“The years passed, and the fog lifted, and what had been accomplished could be seen clearly. What had looked like chaos, insanity, self-destruction, the concatenation of unfortunate circumstances, the events whose mysterious, tragic meaninglessness had driven people mad, became recognizable step by step as the clear, precise, obvious attributes of the new life.
The fate of the generation of the Revolution was revealed in a new light, logically, without mysticism. Only now did Ivan Grigoryevich begin to grasp that new national destiny which had risen from the bones of the annihilated generation.
That Bolshevik generation of the Civil War period had been formed in the days of the Revolution; where the concept of the "World Commune" held absolute sway; in the midst of the hungry and inspired subbotniki. It took unto itself the heritage of World War and Civil War—destruction, famine, typhus, anarchy, rampant crime. Through Lenin's lips it proclaimed the existence of a Party that could set Russia on a new path. Without hesitation it accepted as its inheritance centuries of Russian tyranny, throughout which generations had been born and had died knowing one right only—"serf right," the right of the master over the serf.
Under Lenin's leadership that Bolshevik generation had taken part in the dissolution of the Constituent Assembly and the destruction of those democratic revolutionary parties which had struggled against Russian absolutism.
That Bolshevik generation of the Civil War did not believe in freedom of the individual, freedom of speech, freedom of the press - not in the context of bourgeois Russia. Like Lenin, it regarded as nonsense, as nothing, those freedoms of which many revolutionary workers and intellectuals had dreamed.
The young state crushed the democratic parties, clearing the path for Soviet construction. And by the end of the twenties, those parties were completely liquidated, and the people imprisoned under the Czar had been returned to prison and sent off to hard labor. And then, in 1930, the ax of the total collectivization of agriculture fell. And soon the ax fell again, this time on the Bolshevik generation of the Civil War. Only a small fraction of it survived—and its soul, at any rate its faith in the "World Commune," its revolutionary, romantic strength, departed with those who perished in 1937. The ones who survived made their adjustment to the new times, to the new people.

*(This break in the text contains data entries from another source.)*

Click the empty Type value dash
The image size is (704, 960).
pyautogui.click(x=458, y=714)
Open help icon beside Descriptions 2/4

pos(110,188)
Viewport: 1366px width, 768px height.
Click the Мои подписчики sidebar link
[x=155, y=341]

And the new people did not believe in the Revolution. They were not children of the Revolution. They were the children of the state the Revolution had created.

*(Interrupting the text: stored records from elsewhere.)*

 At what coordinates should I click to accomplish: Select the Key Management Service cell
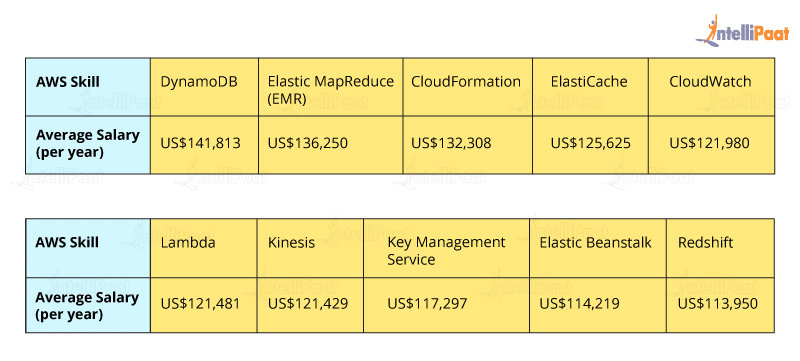click(x=446, y=248)
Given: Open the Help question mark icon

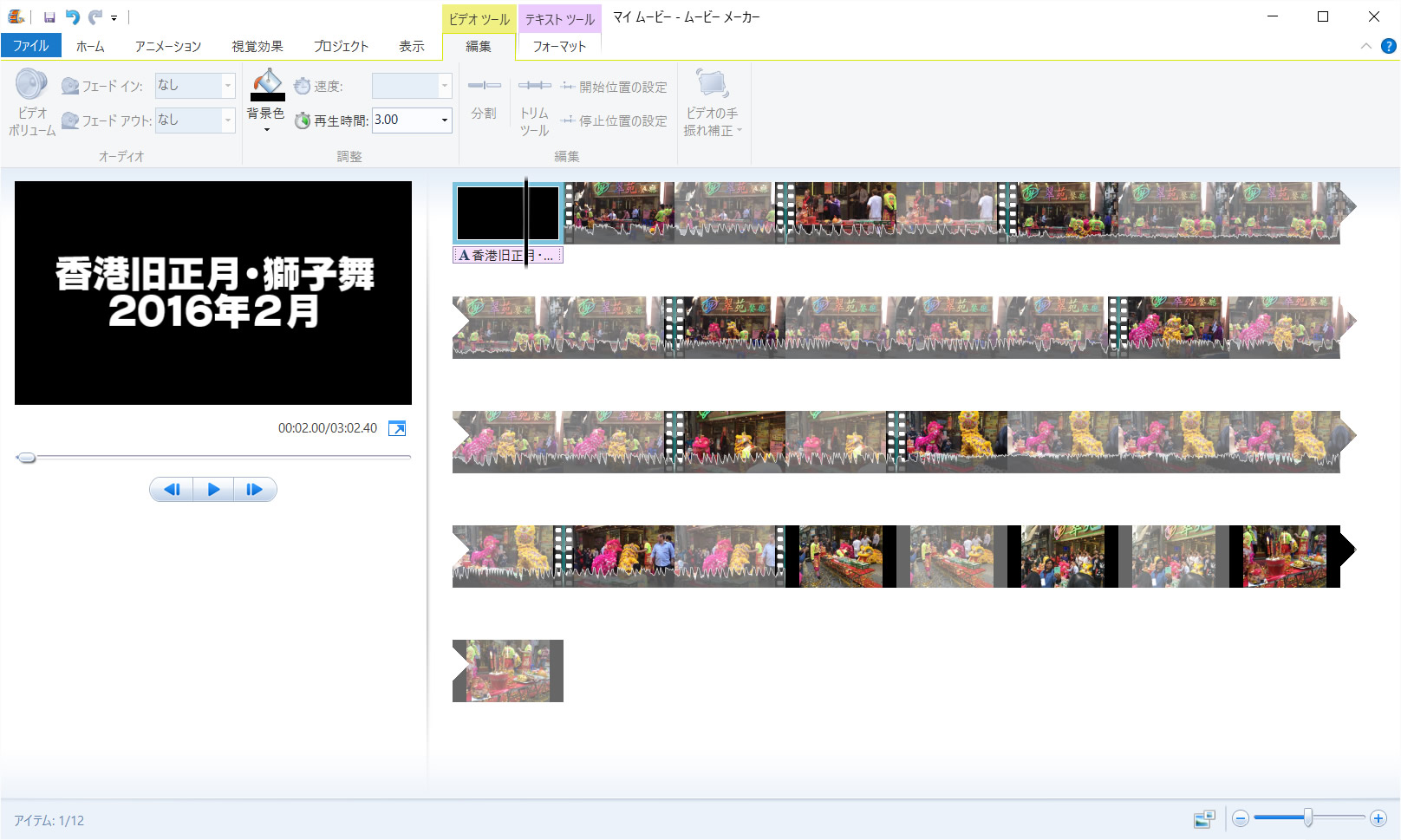Looking at the screenshot, I should coord(1388,47).
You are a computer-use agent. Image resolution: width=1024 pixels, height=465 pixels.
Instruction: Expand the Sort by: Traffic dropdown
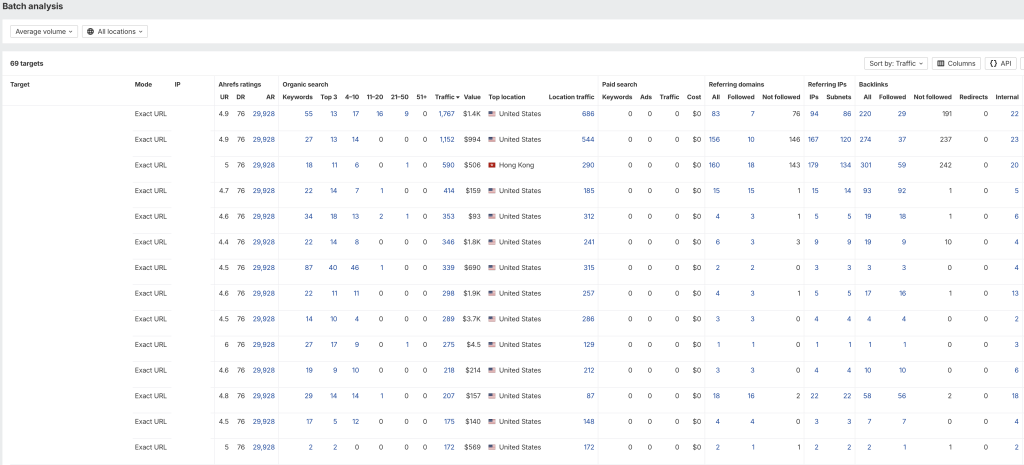point(895,63)
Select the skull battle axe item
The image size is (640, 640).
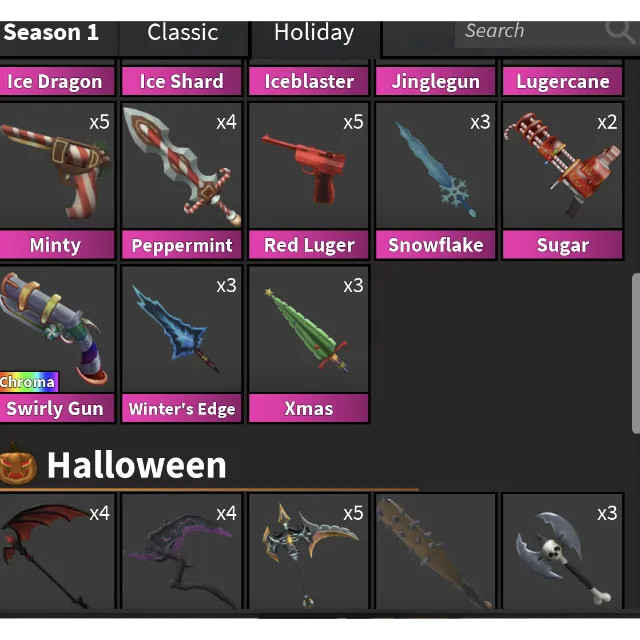coord(562,551)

The new state did not require holy apostles, fanatic, inspired builders, faithful, devout disciples. The new state did not even require servants—just clerks. One of the state's concerns, in fact, was that its clerks so often turned out to be very petty indeed, and cheating, thieving types to boot.
Terror and dictatorship swallowed up those who had created them. And the state, intended as the means to an end, itself turned out to be the end. The people who created it had conceived of it as a means to the realization of their ideals. But it turned out that their dreams, their ideals, were merely a means, a tool, of the great and dread state. Instead of being a servant, as it was meant to be, the state had become a grim tyrant.
The people weren't the ones who needed the terror of 1919, who destroyed freedom of speech and of the press, who required the death of millions of peasants—for the peasants made up the largest segment of the people. It was not the people who in 1937 needed prisons and camps crammed to overflowing, who needed the ruinous resettlement in the taiga of the Crimean Tatars, the Kalmyks, the Balkars, the Russified Bulgarians and Greeks, the Chechens, and the Volga Germans. Nor were the people the ones who destroyed the freedom to plant and sow as one pleased and the workers' right to strike. Nor was it the people who heaped up all those monstrous taxes and surtaxes and levies on the production cost of consumer goods.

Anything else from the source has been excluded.